По опыту своей жизни он знал, что успех всякого общественного дела не может не зависеть от многих людей, среди которых найдутся и такие, кто плохо выполнит свою часть дела или просто ошибется. Но только слабый духом и жалкий человек, будучи поставлен на чрезвычайное дело в чрезвычайных обстоятельствах и не выполнив его, способен жаловаться на то, что другие люди виноваты в этом. Внутренний чистый голос совести говорил ему, что он, особенный человек, с опытом прошлого подполья, потому и был выдвинут на это чрезвычайное дело в чрезвычайных обстоятельствах, чтобы своей волей, опытом, организационным навыком преодолеть все и всякие опасности, трудности, лишения, препятствия, ошибки других людей, от которых зависело это дело. Вот почему Матвей Костиевич не мог винить и не винил никого в своем провале.
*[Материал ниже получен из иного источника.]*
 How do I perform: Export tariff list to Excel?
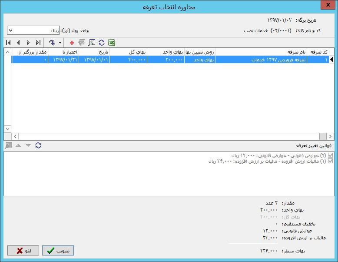coord(112,43)
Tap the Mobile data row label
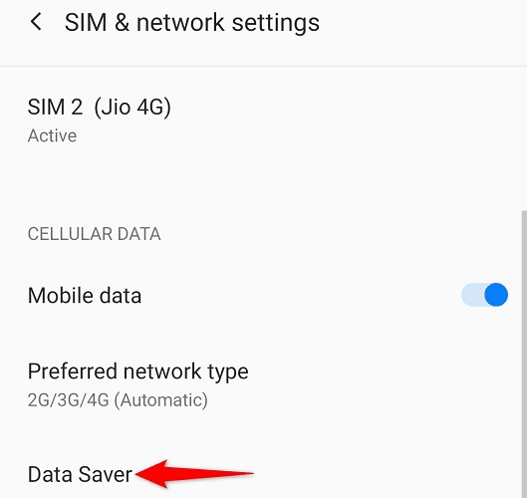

И сознание того, что он не только провалился сам, а не выполнил своего долга, страшнее и горше всякой иной муки терзало душу Костиевича.
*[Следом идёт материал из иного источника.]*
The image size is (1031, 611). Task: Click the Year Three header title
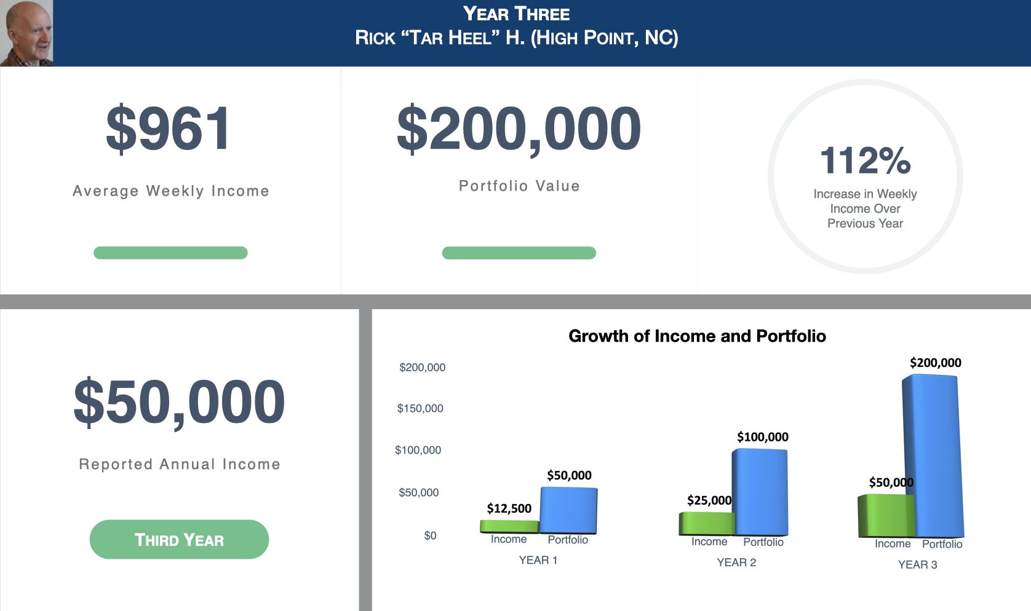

Неумолкающий правдивый голос совести подсказывал ему, что где-то в чем-то он поступил неправильно. И он снова и снова мучительно перебирал в памяти своей мельчайшие подробности своих поступков и слов с того момента, как расстался с Иваном Федоровичем Проценко и Лютиковым, и не мог найти, где, в чем и когда он поступил неправильно.

Матвей Костиевич раньше совсем не знал Лютикова, а сейчас он бесконечно волновался за него, — в особенности потому, что теперь только от Лютикова зависело, будет ли выполнено дело, порученное им обоим. Но еще чаще, в страшных мучениях, в тоске невыносимой, душа его обращалась к Проценко, их общему руководителю и личному его другу, и вопрошала:

"Где ж ты, Иван Федорович? Як ты? Чи жив ты? Бьешь ли ты проклятых ворогов, пересилил ли ты их, перехитрил ли ты их? А вдруг, так же как и меня, терзают душу твою? И вороны уже клюют серед сте-пу твои веселые очи?.."

Глава двадцать девятая

Простившись с Лютиковым и Шульгой, Иван Федорович и жена его выехали к отряду, базировавшемуся в Митякинских лесах по ту сторону Северного Донца. Пришлось сделать изрядный крюк, чтобы обогнуть территорию, уже занятую немцами. Все-таки Иван Федорович успел переправить свой «газик» через Донец и ночью проскочить на базу, когда немецкие танки уже входили в станицу, по имени которой и леса получили свое название.